Don't forget to breathe
La nuit de samedi , mes amis sortent. Ils parlent fort , rigolent , boivent sans limites. La musique est assourdissante et les converastions limitées a une serie de bon mots. Ils se dehanchent un peu sur de la musique commerciale ,flirtent un peu et continuent de rire comme si le lendemain ne devait jamais arriver.
Je ne suis pas avec eux. Rivé a ma chaise, cloué par un mal de dos qui me force a arborer un corset de maintien. Je vais entamer le quatrieme jour d'enfermement. Mes anti douleurs ne font plus effet depuis longtemps et j'ai du en faire rapatrier de plus puissants par ma chere mere.

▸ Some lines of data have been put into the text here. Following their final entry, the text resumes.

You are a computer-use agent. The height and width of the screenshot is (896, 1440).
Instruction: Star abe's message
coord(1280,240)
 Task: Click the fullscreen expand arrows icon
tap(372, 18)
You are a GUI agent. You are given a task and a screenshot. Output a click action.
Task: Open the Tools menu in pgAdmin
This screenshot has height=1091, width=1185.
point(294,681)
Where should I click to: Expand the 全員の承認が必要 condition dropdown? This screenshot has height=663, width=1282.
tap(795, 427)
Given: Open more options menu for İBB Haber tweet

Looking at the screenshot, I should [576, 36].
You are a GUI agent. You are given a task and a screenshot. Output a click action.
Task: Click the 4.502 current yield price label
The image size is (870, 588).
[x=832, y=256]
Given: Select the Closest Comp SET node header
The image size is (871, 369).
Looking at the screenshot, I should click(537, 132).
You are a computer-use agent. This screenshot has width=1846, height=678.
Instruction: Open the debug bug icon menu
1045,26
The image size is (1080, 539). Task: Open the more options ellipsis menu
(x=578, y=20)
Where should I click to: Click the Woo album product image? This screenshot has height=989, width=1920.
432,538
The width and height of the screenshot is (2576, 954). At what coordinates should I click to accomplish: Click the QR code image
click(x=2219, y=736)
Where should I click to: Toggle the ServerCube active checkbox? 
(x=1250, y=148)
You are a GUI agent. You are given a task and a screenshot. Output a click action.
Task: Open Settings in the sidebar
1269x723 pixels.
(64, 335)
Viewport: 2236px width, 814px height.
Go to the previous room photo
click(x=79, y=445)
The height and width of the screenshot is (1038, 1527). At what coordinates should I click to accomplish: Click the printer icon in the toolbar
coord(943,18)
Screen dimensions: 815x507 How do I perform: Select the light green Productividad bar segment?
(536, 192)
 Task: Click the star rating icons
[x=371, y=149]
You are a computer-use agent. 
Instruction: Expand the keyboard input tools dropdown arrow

Je me suis rappellé en souriant comment j'avais commencé a me defoncer aux antidouleurs. Je trainais avec des actrices de X qui m'expliquaient sans la moindre pudeur comment elles se tartinaient de creme anesthesiante avant un gang bang ou comment elles arrivaient a supporter les corps de ces inconnus grace a ces pilules magiques.
Grace a mon medecin de famille (bien trop gentil ou bien trop irresponsable je ne saurais jamais) , je me suis procuré les dites pilules histoire de plonger mon chagrin dans un paradis artificiel. J'avais tellement aimé les premieres defonces, toujours les meilleures. Ce sentiment que plus rien ne peux nous atteindre , que la realité brutale est enfin au loin.
Et quelques années d'abus plus tard, je me retrouve comme un imbecile avec cette douleur qui ne veux vraiment pas s'enfuir , des plaquettes vides et un appartement rempli de solitude.